Most installed EMRs in large hospital systems are not fully functional. Many do not have total functional cross hospital system compatible interfaces that would allow efficient flow of information. Most EMRs do not allow for real price transparency that can stimulate efficient use of healthcare system resources.

If the government requires physicians to buy an EMR by penalizing them, physicians will drop out of the Medicare program. The result will be the creation of a shortage of physicians. The government should make available a fully functional EMR free of charge. It should not require a capital outlay. Physicians would pay by the click monthly.

Without action by Congress, the report said, health costs will continue to soar, the number of people without insurance will rise by nearly one million a year, to a total of 54 million in 2019, and spending on health care will increase to 25 percent of the gross domestic product in 2025, up from 16 percent in 2007.

All agree that something must be done to repair the healthcare system. The Congressional Budget Office (CBO) must work with the data they have even if the data is incomplete. CBO’s estimates are modest. During our present economic recession I think the number of uninsured will rise to 54 million by the end of 2009, not in ten years.

“Lawmakers from both parties said they would pay close attention to the cost of new federal subsidies for health coverage because these subsidies — unlike the one-time bailouts for banks and other financial institutions — would be recurring federal obligations for years to come.”

A large problem is that all the proposals would force a stakeholder to do something. In order to accomplish real change the government needs to provide incentives for stakeholders, not mandates. Historically, mandates never work.

1. Requiring employers to provide health insurance to their employees.

1a. or pay a fee to the federal government would bring in $47 billion of new federal revenue in the next 10 years, the report said.

The savings of 4.7 billion dollars a year is insignificant in a healthcare system that has 150 billion dollars of administrative waste a year. The government should go after the administrative waste.

A proposal to establish a national insurance pool for people who cannot obtain coverage on their own in the individual market would cost $16 billion in the next decade in subsidies.

The real issue is the need to put the individual market on a level playing field with the group market.
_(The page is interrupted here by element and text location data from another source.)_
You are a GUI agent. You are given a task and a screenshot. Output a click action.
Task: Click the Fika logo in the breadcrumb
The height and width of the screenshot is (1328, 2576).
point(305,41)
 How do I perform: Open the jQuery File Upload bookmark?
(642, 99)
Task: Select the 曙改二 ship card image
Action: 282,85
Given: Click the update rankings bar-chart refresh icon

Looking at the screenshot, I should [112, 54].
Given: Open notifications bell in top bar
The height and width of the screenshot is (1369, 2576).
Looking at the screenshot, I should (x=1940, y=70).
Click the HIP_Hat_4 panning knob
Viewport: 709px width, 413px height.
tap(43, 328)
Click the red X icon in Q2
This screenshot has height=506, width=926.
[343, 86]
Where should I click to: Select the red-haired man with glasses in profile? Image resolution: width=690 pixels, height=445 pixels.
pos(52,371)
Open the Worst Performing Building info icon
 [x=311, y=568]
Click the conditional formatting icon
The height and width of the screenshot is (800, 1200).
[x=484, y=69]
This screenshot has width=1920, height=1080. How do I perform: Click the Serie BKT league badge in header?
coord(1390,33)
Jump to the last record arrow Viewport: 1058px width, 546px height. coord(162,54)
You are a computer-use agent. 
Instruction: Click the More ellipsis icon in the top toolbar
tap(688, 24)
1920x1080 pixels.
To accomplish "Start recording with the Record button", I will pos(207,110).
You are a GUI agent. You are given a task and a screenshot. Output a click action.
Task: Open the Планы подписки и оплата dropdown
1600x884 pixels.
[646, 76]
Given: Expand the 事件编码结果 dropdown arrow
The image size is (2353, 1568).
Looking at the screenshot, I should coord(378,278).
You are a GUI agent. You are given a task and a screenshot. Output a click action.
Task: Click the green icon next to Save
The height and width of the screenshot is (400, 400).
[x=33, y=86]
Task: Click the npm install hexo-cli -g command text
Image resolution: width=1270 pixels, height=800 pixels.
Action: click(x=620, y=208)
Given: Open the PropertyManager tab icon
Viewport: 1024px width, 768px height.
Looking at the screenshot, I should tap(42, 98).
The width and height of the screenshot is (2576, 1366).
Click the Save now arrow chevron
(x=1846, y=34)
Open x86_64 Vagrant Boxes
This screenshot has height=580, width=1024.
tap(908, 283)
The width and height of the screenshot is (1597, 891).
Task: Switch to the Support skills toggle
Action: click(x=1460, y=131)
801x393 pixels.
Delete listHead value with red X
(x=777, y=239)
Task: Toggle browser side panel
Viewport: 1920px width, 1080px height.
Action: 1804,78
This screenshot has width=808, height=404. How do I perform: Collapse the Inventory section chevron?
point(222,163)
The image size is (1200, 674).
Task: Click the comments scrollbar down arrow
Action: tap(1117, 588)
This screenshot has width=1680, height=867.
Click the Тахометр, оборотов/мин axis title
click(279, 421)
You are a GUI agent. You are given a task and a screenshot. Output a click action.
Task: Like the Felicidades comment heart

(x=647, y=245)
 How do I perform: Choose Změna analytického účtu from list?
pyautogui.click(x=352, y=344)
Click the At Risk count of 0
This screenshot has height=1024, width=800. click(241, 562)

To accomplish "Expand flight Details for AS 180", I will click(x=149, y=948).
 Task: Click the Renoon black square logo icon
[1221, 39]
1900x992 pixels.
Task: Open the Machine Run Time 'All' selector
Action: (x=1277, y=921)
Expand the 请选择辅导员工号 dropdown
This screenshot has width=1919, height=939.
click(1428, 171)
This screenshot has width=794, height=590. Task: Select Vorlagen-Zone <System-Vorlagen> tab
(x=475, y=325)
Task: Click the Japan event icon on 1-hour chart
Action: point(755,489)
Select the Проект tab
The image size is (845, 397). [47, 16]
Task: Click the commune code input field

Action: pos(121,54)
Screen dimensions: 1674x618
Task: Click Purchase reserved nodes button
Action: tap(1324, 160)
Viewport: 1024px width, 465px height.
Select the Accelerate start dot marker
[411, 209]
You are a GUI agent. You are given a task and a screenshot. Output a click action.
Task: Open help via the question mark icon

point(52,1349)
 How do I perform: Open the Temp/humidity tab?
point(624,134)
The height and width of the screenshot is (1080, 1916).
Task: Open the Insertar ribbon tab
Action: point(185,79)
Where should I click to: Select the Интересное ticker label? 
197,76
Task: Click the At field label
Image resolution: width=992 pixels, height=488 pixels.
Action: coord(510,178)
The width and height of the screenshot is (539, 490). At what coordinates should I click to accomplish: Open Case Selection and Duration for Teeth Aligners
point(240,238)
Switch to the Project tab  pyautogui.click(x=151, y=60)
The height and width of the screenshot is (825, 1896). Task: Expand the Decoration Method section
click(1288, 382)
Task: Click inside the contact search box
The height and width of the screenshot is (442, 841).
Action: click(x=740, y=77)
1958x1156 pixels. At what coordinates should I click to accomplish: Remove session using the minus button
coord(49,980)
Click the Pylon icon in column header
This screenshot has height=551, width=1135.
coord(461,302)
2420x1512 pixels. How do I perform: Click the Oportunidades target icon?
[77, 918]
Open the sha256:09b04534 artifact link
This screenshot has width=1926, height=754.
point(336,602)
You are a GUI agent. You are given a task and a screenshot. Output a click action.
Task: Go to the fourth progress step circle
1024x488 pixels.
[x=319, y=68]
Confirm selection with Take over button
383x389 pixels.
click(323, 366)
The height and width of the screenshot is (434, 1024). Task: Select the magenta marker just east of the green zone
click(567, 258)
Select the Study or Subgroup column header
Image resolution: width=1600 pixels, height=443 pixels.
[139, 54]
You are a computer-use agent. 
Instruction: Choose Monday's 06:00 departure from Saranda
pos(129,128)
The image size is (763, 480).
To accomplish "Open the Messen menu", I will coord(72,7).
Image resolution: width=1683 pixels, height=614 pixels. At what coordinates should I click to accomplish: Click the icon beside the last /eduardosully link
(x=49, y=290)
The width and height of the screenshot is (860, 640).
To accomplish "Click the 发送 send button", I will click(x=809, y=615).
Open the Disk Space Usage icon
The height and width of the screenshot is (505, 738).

Secondly, it is essential consumers be in charge of their healthcare dollar. Presently the healthcare dollar is owned by the healthcare insurance industry. Ownership of the healthcare dollar will remain with the healthcare insurance industry in a President-elect Obama’s administration.

Mr. Obama and many other Democrats want the government to negotiate with drug manufacturers to get lower prices for Medicare beneficiaries.

This is an important action. Medicare Part D is a structural disaster. Medicare Part D has to be restructured to be in favor of the consumer, not the healthcare insurance industry. Part D was a good idea turned into an overpriced plan. The plan does not improve patient compliance because patients cannot afford the medication. The result is that it will not decrease the complication rate of chronic disease.

But the budget office said Medicare could save $110 billion in the next 10 years if Congress simply imposed a form of price controls, requiring drug makers to provide the government with a 15 percent rebate, or discount, on brand-name drugs covered by the new Part D of Medicare.

Historically price controls do not work. Incentives and competition work, if Medicare Part D was structured correctly there would be no overcharging for medication.

Under the current proposals the saving would be insignificant compared to the rising cost because President-elect Obama’s team is trying to fix the wrong things.

Doing what they are proposing is going to result in a more expensive healthcare system. The result will be cost overruns and a decrease in access to care and quality of care.

We have all experienced inefficient government rules and regulations. We must brace ourselves for the worse and start understanding the deficiencies now so we can speak out with one voice.

 

The opinions expressed in the blog “Repairing The Healthcare System” are, mine and mine alone.